草若邸 セットのこだわり 大阪天満宮の裏手にあるという設定の草若邸。草若が一代で建てた屋敷は噺家(はなしか)らしいセンスにあふれています。スタッフがこだわり抜いて作った草若邸のセットをご案内します。

●コンセプト

和田家は民家風にどっしりとしているのに対し、草若邸は繊細で粋な数寄屋風の造り。部屋の色調も和田家は濃く、こちらは淡くしてあり差別化を図っている。
 内装は草若と亡き女将(おかみ)さんの趣味が融合しているという設定。至るところに草若の好きな骨とうが置かれており、その下に女将さんの趣味で帯で仕立てた敷物が敷かれている。庭と居間を隔てる障子にはられた紅葉の葉も女将さんのセンス。はめ込まれたガラスにもカーブをつけ、女性らしい柔らかさを表現している。
 また、至るところに“ヒグラシ”のモチーフが隠れているのもスタッフのこだわりポイント。ふすまの模様や居間にある格子窓の飾りなど、宝探しの感覚で“隠れヒグラシ”を探すのも楽しい。

●庭

草若邸の庭には竹が植えられている。窓の格子や縁側、庭の入り口も全て竹。部屋の中にも竹製のものが数多く飾られているのだが…。昔は箸の材料として竹が使われていたこと、そして落語「愛宕山」にも竹が登場するというのがその理由。喜代美と草若に関わるこだわりだ。

●居間

火打ち石居間に入ってまず目に入るのが、正面の縁起棚。縁起棚とは、商家や芸人の家によくある神仏混交の神棚。棚には火打ち石も置かれており、かつては女将さんが師匠や弟子たちを送り出す際に使っていたという設定。そのほか、釘隠(くぎかくし)や額を支える金具、透かし欄間(らんま)に、落語家を連想させる扇のモチーフが使われている。
床の間に飾られた掛け軸は、有名な『徒然草』の冒頭の一節というのもさりげないこだわりのひとつ。

●稽古部屋

草若復活以前は物置になっていた稽古部屋。

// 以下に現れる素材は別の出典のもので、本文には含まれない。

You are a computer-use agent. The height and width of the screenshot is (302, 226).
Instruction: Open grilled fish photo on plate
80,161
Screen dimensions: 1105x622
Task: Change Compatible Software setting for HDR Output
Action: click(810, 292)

当時は落語の墓場のようなイメージで、落語に関する道具などが押し込められていた。
 現在は、元の稽古部屋に戻り、掃除の行き届いたさっぱりした雰囲気の部屋に。師匠の持ちネタ50選が連なる木札が印象的。これは、故・桂 枝雀師匠の稽古部屋にあったものを参考にしている。

●草若の部屋

部屋に掛けられた額には古き良き時代の上方を描いた絵はがきを飾り、草若の上方を愛する心を表現。また、たんすの上には千社札が飾られていたり、落語の番付が飾られていたりと和を愛する心も伝えている。
 部屋に置かれたラジカセは喜代美のおじいちゃんと実はおそろい。